____ PAGE TEXT

Date: Mon, 11 Nov 2013 17:47:08 +0000
User-agent: Mozilla/5.0 (X11; Linux i686; rv:24.0) Gecko/20100101 Thunderbird/24.0

Hi Mike,

scdeploy (short circuit deploy) is a convenience to allow a simple way
to test deploy a package during package development in the same way rpm
natively supports --short-circuit for build/install.  In order to
achieve this you need to fabricate a .spec file based on the true spec
file. IIRC the idea is to build the package with normal rpm build and
the scdeploy rpm is created from the binary output in the staging area
produced by the build.

I don't think there's an easy way around this if you have a complex
.spec file other than letting it install more files than intended during
development testing.  Once your package is working, you can just run a
normal ./ltip -p _package_ and that will use your regular spec file from
start to end.

________

→ **REQUIRED ACTIONS**
[1] Answer these questions about the email on scdeploy:
(a) What does "scdeploy" stand for?
(b) Which rpm option does the email compare scdeploy to?
(c) Which command does the email say to run once the package is working?
[2] Say whether each statement agrees with the email on scdeploy. Answer yes or no, and quote the words from the email that decide it.
(a) The scdeploy rpm is built from the binary output in the staging area.
(b) The writer thinks a complex .spec file is easy to work around.
(c) Running ./ltip -p _package_ uses a fabricated spec file.
[3] Write a few more sentences to carry on the email about scdeploy after its final sentence.
The material that follows comes from a separate source.

____ GIVEN INFORMATION

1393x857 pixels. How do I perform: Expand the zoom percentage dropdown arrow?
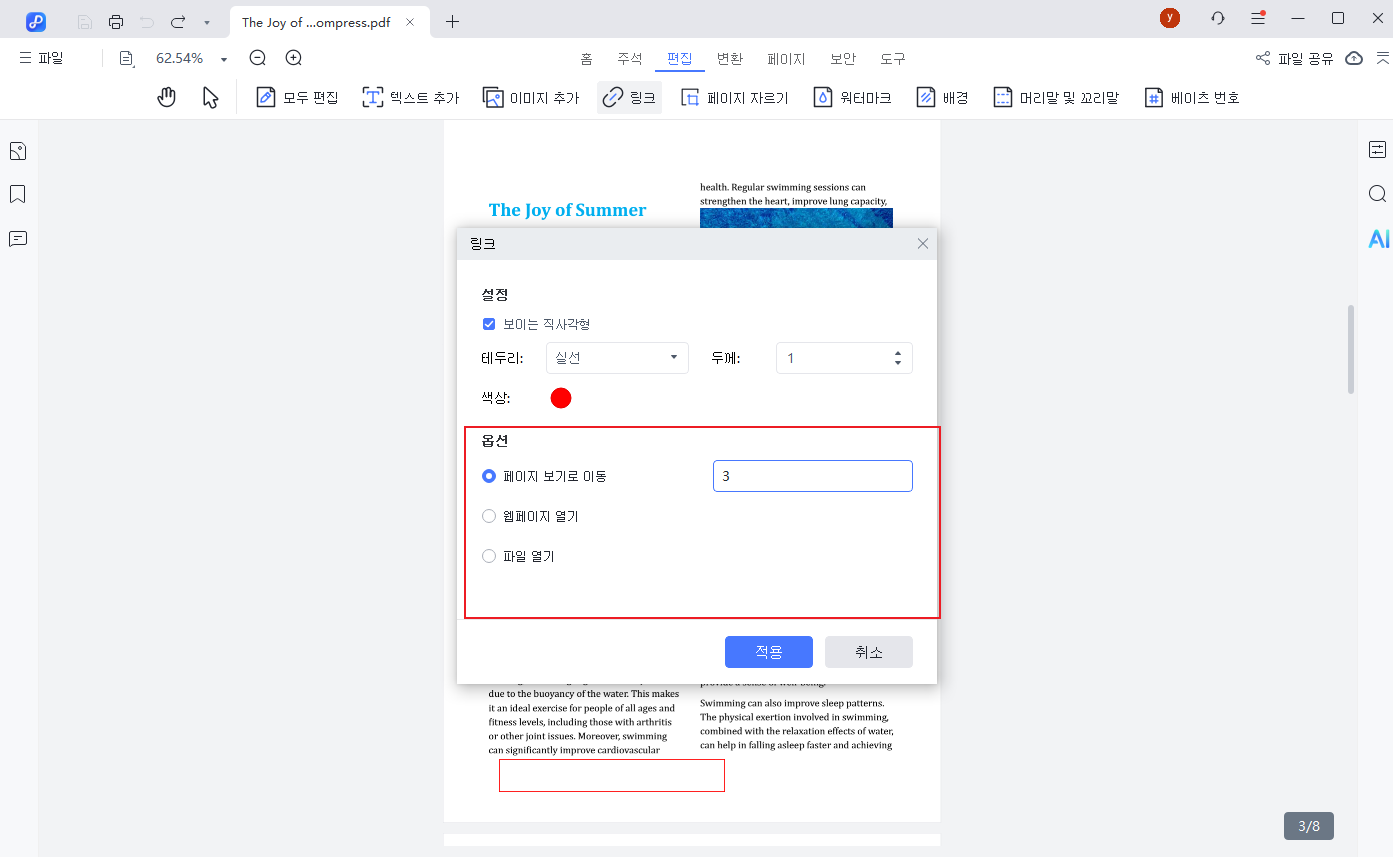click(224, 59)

________
____ GIVEN INFORMATION

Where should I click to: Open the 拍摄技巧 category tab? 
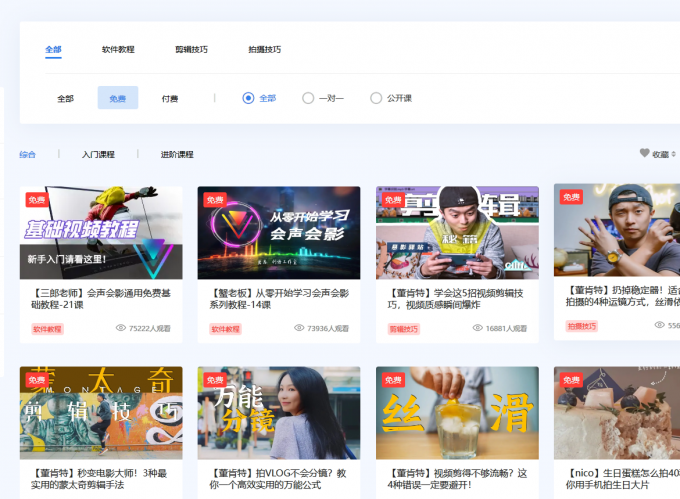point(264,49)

________

→ **RESPONSES TO THE EXERCISE**
[1]
(a) Short circuit deploy.
(b) --short-circuit for build/install.
(c) ./ltip -p _package_

[2]
(a) Yes: "the scdeploy rpm is created from the binary output in the staging area produced by the build."
(b) No: "I don't think there's an easy way around this if you have a complex .spec file"
(c) No: "that will use your regular spec file from start to end."

[3]
Regards, Stuart

On 10/11/13 22:50, Mike Nicholson wrote:
> I am fairly new to working with ltib and I was having some issues when
> creating a specfile and running scdeploy.  Running in scdeploy mode was
> causing a failure because the macros defined in the header of my spec
> file appeared to be undefined in the files section despite the macros
> working fine with prep and scbuild.   I now know that this is because
> f_scdeploy creates a temporary spec file and only preserves the %files
> section.
> 
>  
> 
> The files section is fairly complex for this package and I was trying to
> avoid hardcoding some commonly occurring substrings in the files list by
> defining some simple macros in the header. It appears ltib does not
> support this despite the fact that it is commonly used in spec files
> outside of ltib.
> 
>  
> 
> What is the reason for the fabricated spec file when running in scdeploy
> mode?  Is there a better way to avoid repeating myself in the files list
> that adheres to ltib conventions?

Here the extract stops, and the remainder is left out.